И тут он понял, что между ним и Милочкой все кончено. «Ну и пусть, и пусть!»— зло твердил он, стараясь притушить свою боль. Однако ему это не удавалось. Он как-то сразу утратил ко всему интерес, и все, что окружало его здесь, стало ему еще более чужим. Невыносимо было оставаться дольше в этой душной комнате, видеть, как Борис, танцуя; подпрыгивает и ломается, слушать тощую Лену и наблюдать за притворно любезными ужимками Ларисы Михайловны. Ни с кем не прощаясь, он незаметно вышел в переднюю, отыскал свое пальто и ушел.
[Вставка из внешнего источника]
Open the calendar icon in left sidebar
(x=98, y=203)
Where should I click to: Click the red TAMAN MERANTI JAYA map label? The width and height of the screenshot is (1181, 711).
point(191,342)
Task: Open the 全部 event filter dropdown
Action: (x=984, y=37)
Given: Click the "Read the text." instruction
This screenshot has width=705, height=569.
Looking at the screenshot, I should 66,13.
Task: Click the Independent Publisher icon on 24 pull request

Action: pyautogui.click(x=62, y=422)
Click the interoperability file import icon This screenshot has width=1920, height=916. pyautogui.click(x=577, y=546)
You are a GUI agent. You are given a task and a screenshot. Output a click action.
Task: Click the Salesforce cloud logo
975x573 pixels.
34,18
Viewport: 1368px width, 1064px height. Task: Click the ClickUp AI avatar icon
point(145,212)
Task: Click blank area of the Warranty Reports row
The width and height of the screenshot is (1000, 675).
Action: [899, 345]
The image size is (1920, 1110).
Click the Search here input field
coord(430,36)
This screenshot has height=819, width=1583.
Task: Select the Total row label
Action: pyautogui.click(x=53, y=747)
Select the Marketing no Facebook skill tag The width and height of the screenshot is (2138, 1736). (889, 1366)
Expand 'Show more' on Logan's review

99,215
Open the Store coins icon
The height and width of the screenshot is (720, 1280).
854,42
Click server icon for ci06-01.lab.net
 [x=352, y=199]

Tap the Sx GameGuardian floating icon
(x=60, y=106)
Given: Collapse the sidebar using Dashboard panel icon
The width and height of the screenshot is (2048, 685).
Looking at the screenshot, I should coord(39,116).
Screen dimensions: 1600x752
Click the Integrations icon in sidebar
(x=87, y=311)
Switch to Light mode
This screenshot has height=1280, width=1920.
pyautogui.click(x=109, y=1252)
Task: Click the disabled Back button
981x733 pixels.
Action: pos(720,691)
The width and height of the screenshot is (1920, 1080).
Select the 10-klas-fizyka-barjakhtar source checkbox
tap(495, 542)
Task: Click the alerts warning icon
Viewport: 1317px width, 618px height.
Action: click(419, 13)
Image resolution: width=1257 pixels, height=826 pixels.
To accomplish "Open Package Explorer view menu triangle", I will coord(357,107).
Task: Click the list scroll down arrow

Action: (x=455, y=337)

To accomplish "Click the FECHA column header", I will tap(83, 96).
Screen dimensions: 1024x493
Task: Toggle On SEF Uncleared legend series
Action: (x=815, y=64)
Дождь усилился. На пустынных дорогах дачного поселка грязь, лужи. Сергей шел, ничего не замечая. «Она завела новых друзей, ей скучно со мной. Странно: раньше я мог говорить с ней о чем угодно, а теперь увижу ее — и язык отнимается. Посмотришь на других — люди как люди, держатся непринужденно, танцуют, веселятся,— а я стою, словно чурбан, не знаю, куда руки девать. Конечно, ей скучно со мной... Но в чем же дело? Может быть, я сам виноват?..» Вдали, сквозь завесу моросящего дождя, тускло мерцали огоньки железнодорожной платформы, и время от времени с грохотом проносились длинные, ярко освещенные составы...

4

К одиннадцати часам на дачу приехал Василий Петрович. Отпустив машину и подойдя к застекленной террасе, он заглянул в столовую. Веселье было в полном разгаре. «Ну, мне здесь, кажется, делать нечего», — подумал он и, обогнув дачу, с черного хода зашел в кухню, где сбившаяся с ног Любаша мыла посуду.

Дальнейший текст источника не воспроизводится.